Sus nuevos amigos pingüinos, pareciera, no están interesados en el igloo de plástico rojo que les compró, salvo cuando llueve. Tampoco son todos los jóvenes adeptos a tragar sardinas enteras-ya rompió mas de una procesadora preparándoles sus licuados de pescado diario. Y cuando tomó la costumbre de mecerlos en su falda para mirar TV por las tardes-siendo como son, aves salvajes no voladoras y no entrenadas para ir a hacer sus necesidades afuera-no le tomó mucho tiempo darse cuenta que primero debía envolverlos en una toalla por cuestiones de higiene.

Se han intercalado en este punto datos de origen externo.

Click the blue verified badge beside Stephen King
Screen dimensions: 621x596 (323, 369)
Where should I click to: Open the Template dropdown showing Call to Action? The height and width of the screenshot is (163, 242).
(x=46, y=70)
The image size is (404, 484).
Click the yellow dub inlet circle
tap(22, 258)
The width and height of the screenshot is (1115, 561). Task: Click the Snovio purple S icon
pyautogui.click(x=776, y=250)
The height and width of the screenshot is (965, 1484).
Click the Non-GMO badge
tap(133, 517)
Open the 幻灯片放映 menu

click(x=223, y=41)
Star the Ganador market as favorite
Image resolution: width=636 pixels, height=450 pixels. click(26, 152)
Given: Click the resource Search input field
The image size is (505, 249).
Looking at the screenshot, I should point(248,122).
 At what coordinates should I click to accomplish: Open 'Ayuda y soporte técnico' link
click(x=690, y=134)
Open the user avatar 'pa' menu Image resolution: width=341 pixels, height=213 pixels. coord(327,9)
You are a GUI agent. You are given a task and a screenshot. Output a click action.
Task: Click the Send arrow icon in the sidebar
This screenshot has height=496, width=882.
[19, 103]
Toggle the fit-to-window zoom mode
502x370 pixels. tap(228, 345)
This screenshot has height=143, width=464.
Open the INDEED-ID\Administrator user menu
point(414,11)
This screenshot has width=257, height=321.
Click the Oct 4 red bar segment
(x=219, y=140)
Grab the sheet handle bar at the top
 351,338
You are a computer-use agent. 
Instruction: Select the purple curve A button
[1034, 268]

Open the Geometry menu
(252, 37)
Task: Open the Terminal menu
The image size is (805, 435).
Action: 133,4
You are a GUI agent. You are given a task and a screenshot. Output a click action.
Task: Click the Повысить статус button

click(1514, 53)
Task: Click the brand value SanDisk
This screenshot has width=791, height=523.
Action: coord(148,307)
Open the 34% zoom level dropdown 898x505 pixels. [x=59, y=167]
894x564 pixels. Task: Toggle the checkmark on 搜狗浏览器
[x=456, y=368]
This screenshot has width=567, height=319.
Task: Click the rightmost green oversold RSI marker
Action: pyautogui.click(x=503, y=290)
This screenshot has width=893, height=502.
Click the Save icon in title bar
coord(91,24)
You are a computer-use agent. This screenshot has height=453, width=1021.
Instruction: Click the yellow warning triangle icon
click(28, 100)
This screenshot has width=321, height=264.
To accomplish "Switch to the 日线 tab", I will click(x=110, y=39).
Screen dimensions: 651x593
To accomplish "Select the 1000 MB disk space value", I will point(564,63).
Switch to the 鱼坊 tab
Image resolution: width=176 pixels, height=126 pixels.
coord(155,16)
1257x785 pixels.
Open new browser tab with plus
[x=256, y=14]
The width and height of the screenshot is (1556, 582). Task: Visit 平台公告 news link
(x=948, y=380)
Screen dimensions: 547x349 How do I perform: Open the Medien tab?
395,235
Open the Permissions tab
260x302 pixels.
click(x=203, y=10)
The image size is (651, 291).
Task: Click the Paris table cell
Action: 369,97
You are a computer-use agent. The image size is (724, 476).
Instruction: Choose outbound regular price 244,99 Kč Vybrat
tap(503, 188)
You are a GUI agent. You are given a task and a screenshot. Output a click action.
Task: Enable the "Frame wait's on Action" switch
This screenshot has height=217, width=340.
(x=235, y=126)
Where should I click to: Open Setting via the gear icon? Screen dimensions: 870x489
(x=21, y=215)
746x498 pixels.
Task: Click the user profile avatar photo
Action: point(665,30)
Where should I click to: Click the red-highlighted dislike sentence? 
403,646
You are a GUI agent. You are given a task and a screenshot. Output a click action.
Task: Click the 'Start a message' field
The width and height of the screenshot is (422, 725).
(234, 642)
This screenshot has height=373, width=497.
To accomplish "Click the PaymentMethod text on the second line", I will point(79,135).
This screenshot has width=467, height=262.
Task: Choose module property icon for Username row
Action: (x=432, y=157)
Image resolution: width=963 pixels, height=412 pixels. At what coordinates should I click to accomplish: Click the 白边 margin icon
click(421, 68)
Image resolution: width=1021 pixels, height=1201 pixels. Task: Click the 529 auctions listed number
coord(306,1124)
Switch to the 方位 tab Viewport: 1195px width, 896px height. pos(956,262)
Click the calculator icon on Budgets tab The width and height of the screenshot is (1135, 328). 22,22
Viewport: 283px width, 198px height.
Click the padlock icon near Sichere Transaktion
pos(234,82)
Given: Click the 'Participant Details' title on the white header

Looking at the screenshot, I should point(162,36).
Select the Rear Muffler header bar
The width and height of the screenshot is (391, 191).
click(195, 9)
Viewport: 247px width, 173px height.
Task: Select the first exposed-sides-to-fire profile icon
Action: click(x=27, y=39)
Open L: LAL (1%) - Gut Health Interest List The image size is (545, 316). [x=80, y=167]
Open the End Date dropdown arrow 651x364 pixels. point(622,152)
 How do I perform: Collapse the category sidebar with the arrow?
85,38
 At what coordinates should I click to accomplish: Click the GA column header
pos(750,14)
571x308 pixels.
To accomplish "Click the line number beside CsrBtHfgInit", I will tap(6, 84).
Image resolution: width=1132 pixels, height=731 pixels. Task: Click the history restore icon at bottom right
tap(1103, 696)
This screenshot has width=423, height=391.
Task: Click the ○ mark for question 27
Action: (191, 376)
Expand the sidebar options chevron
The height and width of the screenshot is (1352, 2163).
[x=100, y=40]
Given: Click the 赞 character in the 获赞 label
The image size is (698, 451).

“Estaba muy contenta cuando tenía uno o dos, porque son tan lindos. Me seguían a todos lados”, dice Breves, 57 años, fotógrafa jubilada. “es mucho más difícil cuando hay ocho”.
La gran cantidad de pingüinos jóvenes que han arribado a las soleadas playas de Brasil ha confundido a todos los que se han puesto en contacto con ello. Cada verano y a principios de otoño, algunos pingüinos, grises y blancos, de Magallanes son esperados por desvíos y por el arrastre de las corrientes oceánicas a mas de 2000 millas al norte de sus respectivos hogares al sur de Argentina, cerca del fin del mundo.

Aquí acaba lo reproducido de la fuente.